While praising carbon, and while dazzling us with the marvel that carbon is, Hawken is like a vigilant, protective parent as he frets over what humanity has done and persists in doing to this carbon-enlivened world we delight in. I am sure a high percentage of the American population will rush to politicize and thus dismiss his concerns. But count me in the camp of those in my neighborhood whose yard-signs say “Science is real.” And I am glad that there are scientists who knows things and are way smarter than I am.
Let me share a few of Hawken’s thoughts – and ask (even if you think worrying about the environment is only for the politically naïve) if we might be wise to take seriously and heed all the warning flares. A wager (the wager, really): Supposing all the educated scientists are wrong about the impending peril. If we conserve, if we protect this beautiful earth, no harm will be done – and wouldn’t we rather risk believing climate change will be catastrophic, doing something, and turning out to be wrong? than dismissing climate change as a fake problem, doing nothing (or adding to the problem), but turning out to be wrong? What moves so many people to bet the future of the world on science being a hoax?

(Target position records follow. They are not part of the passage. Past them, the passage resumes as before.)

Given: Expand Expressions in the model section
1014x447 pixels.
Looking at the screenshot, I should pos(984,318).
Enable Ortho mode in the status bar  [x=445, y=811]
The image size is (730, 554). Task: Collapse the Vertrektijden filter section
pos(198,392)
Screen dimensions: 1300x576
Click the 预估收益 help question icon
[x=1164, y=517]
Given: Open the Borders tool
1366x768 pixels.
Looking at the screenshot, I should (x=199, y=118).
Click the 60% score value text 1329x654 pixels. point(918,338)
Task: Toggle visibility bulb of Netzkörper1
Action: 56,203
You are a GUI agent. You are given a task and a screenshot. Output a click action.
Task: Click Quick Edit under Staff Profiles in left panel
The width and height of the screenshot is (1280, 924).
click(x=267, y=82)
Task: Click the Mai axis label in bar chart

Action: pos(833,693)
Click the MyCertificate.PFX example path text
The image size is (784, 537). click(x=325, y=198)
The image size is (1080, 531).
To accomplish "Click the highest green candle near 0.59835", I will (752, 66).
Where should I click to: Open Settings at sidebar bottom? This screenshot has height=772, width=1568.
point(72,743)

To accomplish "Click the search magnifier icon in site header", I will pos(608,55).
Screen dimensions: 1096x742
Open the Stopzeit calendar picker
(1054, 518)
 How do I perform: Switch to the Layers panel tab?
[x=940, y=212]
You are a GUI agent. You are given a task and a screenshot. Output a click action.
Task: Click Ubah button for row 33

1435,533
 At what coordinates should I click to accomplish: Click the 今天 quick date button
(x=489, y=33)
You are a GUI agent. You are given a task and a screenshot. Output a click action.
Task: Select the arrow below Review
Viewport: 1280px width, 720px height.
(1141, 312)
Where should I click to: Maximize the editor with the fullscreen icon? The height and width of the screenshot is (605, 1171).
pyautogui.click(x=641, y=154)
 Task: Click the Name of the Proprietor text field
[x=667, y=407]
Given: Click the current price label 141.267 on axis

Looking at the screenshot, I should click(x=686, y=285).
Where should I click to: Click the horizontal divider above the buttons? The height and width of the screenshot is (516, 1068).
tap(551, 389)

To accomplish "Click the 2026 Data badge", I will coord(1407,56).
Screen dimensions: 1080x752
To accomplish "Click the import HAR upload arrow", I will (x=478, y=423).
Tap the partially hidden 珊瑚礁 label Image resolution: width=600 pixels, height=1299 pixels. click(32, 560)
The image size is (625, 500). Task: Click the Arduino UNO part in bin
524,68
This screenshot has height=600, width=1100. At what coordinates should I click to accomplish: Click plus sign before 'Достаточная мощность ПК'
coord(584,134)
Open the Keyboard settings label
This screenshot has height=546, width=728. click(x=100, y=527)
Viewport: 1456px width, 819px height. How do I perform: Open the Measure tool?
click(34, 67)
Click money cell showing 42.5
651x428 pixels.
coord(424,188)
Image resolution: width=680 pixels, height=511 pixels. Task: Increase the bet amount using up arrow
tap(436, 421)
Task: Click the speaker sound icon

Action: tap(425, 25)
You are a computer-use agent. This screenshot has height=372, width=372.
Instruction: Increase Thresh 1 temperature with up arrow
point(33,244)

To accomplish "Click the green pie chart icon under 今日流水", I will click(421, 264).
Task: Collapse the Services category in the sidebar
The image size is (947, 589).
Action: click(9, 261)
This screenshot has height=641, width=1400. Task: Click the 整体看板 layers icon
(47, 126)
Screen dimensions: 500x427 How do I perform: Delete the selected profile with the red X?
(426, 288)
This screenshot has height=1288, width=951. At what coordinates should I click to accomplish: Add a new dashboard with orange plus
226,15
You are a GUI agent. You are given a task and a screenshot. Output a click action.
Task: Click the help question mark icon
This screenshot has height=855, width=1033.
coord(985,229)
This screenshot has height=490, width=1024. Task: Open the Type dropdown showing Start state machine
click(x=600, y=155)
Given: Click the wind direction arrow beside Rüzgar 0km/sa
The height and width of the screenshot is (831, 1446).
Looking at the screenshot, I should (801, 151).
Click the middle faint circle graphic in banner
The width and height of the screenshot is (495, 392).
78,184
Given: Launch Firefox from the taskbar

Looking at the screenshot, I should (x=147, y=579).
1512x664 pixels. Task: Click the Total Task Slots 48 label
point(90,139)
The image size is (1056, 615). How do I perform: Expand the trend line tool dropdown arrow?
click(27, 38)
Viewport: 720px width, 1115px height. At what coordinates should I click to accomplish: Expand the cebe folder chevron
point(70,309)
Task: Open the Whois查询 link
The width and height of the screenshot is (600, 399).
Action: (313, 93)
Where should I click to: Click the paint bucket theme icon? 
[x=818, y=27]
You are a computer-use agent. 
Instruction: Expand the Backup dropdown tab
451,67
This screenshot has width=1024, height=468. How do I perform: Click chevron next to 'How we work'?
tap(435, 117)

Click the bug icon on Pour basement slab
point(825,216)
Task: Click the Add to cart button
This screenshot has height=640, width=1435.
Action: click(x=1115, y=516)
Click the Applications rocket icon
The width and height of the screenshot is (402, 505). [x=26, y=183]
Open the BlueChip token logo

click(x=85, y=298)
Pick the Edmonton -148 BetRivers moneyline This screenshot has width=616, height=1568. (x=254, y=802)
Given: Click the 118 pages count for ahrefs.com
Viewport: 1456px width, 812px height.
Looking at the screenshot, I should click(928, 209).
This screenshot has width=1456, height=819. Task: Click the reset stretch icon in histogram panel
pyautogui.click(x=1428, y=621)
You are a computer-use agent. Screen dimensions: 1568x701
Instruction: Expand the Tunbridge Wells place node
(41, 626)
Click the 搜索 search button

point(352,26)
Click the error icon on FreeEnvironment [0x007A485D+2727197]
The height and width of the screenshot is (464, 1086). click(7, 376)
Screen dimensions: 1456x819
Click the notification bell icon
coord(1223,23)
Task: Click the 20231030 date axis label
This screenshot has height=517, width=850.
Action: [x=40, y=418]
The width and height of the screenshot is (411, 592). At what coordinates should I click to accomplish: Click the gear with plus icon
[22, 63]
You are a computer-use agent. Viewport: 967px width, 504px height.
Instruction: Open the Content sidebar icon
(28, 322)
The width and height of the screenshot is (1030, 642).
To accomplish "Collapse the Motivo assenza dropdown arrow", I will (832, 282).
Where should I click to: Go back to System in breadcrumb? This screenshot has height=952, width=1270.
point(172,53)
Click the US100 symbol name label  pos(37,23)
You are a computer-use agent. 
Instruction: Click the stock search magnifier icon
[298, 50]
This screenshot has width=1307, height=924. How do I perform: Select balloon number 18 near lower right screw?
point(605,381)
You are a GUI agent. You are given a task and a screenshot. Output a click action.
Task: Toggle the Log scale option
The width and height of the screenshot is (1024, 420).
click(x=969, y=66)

Okay. Some of Hawken’s warnings: “If human-induced greenhouse gas emissions are not curtailed, civilization will be.” “The current lifestyle of the world is maintained at the cost of a terrifying future.” “Commerce is eliminating life on earth to pay shareholder dividends.” Ouch. “We are trying to design life on our own terms even while we are killing life on its terms.” “There is a tacit assumption that the current fossil fuel-based energy system can be swapped out for renewables and the privileged can continue to live the way they do; this is magical thinking.”
As a Christian theologian, I can only say that the Bible quite clearly implies we are to be careful stewards of the beautiful earth God has entrusted to us. St. Francis of Assisi is something of the patron saint of conservation - and rightly so. He wasn’t scared of a future, though. He was so enraptured by the glories God crafted that he did not wish for a single voice in that great chorus to be silenced. Creation isn’t ours for the taking. It is God’s, and ours is to glorify, and cherish.
At the end (don’t be anxious about a spoiler alert!), Hawken underestimates things by saying “The cascade of troubling information about the future is staggering and dispiriting.” Then he wisely reminds us that “Without fail, meaningful change begins with one person, one idea, one aspiration, one audacious dream. Uniqueness is your birthright… Plant it and see what happens. Pessimism and gloom are cobwebs; brush them aside.” Indeed, “You can’t be both cautious and courageous, we must choose…Where you are is where you are most effective. The power to act does not lie elsewhere. Everyone on Earth comes first; there is no second.”